Andrew Heaney might be on to something

Pedro Moura wrote a column yesterday about Andrew Heaney and the unique contract he signed with Fantex that left me wondering if maybe Andrew Heaney started something that might become commonplace.

eighteen months ago, Angels left-hander Andrew Heaney agreed to commit 10% of his future earnings to investors in exchange for $3.34 million up front. It was an unprecedented transaction for a major league player.

This might have been talked to death when he signed the deal but I don’t recall the conversation. What I liked in the story was how Huston Street eventually agreed that maybe this was now an option for players instead of signing team friendly deals that buy out their arbitration years.

I could certainly see this as an option for certain types of players.

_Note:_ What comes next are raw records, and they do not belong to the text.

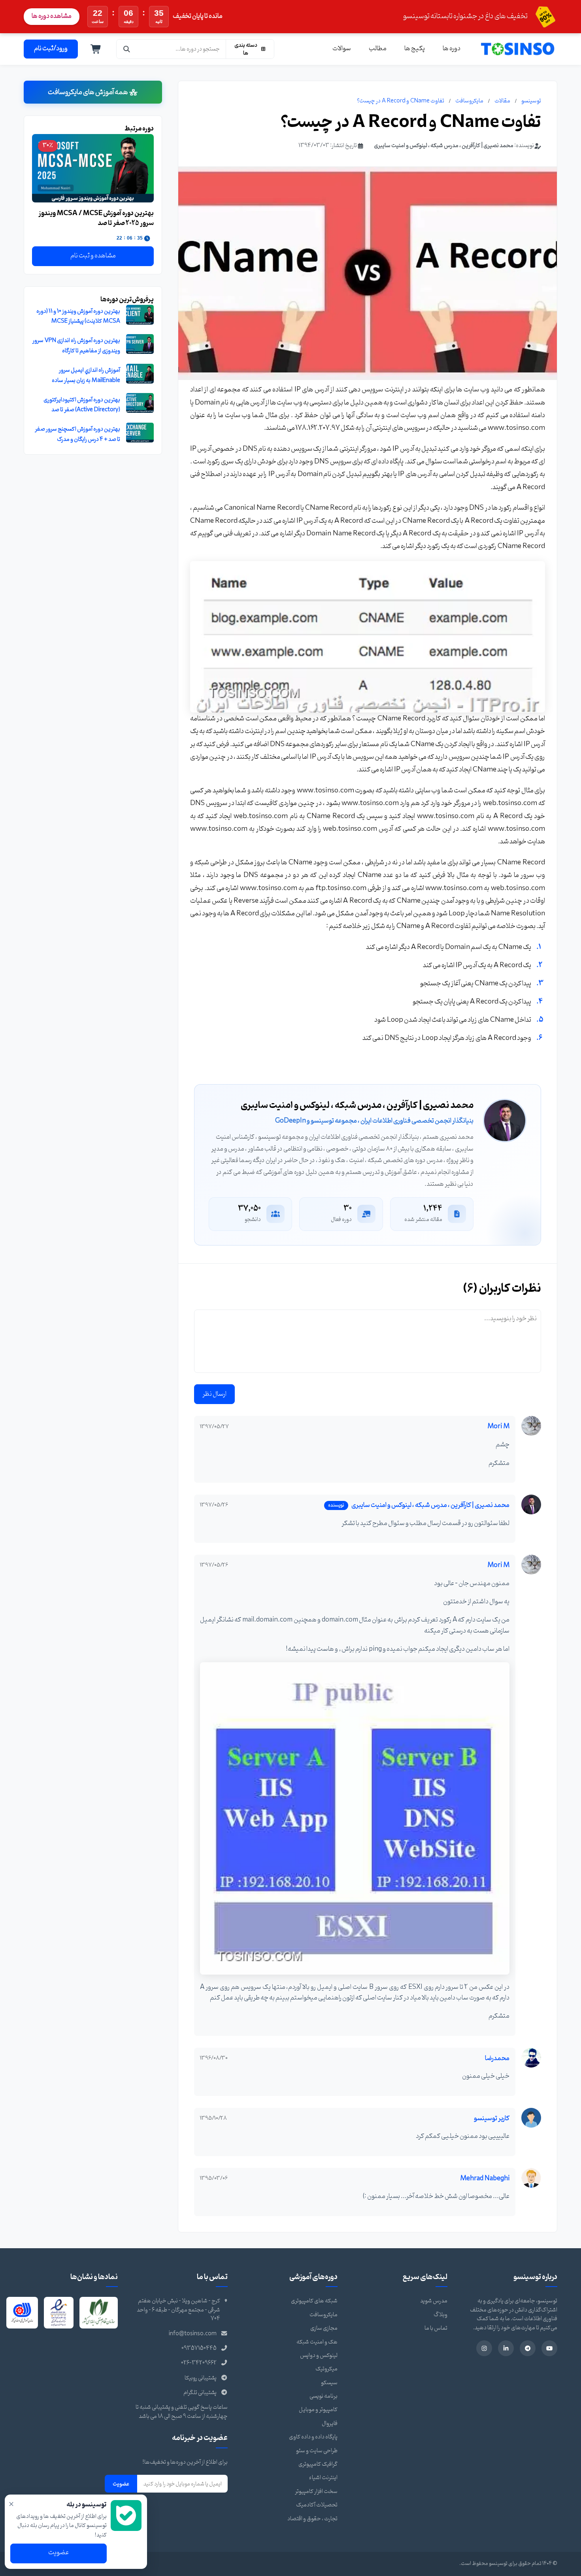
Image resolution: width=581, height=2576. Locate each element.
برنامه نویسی (323, 2396)
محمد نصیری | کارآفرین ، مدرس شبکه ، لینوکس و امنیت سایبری (443, 146)
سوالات (341, 48)
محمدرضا (497, 2058)
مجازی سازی (324, 2328)
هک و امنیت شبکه (317, 2342)
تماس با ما (435, 2328)
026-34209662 (199, 2363)
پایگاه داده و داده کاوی (313, 2437)
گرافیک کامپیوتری (318, 2464)
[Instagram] (484, 2348)
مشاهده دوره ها (52, 16)
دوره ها (451, 48)
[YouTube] (549, 2348)
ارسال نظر (214, 1394)
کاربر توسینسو (491, 2118)
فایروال (330, 2423)
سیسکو (329, 2383)
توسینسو (531, 101)
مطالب (378, 48)
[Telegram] (528, 2348)
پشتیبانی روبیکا (201, 2378)
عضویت (121, 2484)
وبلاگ (440, 2315)
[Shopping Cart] (96, 49)
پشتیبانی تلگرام (200, 2393)
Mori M (498, 1426)
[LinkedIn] (506, 2348)
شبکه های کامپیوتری (314, 2301)
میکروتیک (326, 2369)
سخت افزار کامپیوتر (316, 2491)
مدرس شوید (433, 2301)
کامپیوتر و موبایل (318, 2410)
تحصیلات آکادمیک (317, 2505)
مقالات (502, 101)
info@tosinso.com (193, 2334)
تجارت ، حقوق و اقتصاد (312, 2519)
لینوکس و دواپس (319, 2355)
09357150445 (199, 2348)
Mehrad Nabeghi (484, 2178)
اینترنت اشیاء (323, 2478)
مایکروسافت (469, 101)
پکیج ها (414, 48)
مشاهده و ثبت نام (93, 256)
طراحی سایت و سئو (317, 2451)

  1. Pitchers as insurance in case their arms implode before they hit arbitration
  2. Allen Craig types who didn’t get the contract Craig got and want to make sure they get something monetary out of their major league career.
  3. Players who don’t plan on blowing it all on houses/entourages/blow/girls/cars/jewelry in one year.
  4. Players who never got a signing bonus over $1 Million when drafted and have never seen any money yet from their pro career.

Heaney felt his breakeven point was $60 million in career earnings, Street crunched his own numbers and came up with $80 million.

Given that Heaney signed this deal before he knew he was going to have TJ surgery, it looks like his move was a prudent one. He didn’t pitch much in 2016 before discovering his elbow ailment and is expected to miss all of 2017. It is very possible that Andrew Heaney may never get a large major league payday and the odds of him ever earning $60 Million over his career are now longer than they were eighteen months ago when it looked like he was going to be a mainstay in the Angel rotation for at least the next five years.

Just a quick review of Dodgers on the 40 man roster, I could see several Dodgers who might want to check out this route.

Brock Stewart

Grant Dayton

Andrew Toles

Anyway, the whole thing intrigued me. I can understand eschewing any type of insurance and bet on oneself, but injuries have waylaid many a confident baseball player. It just might be that getting the best of both worlds is the right option. An immediate payday for a % of your lifetime earnings. I’d like to meet the person who was the first one to suggest this to an agent. Bold move Cotton.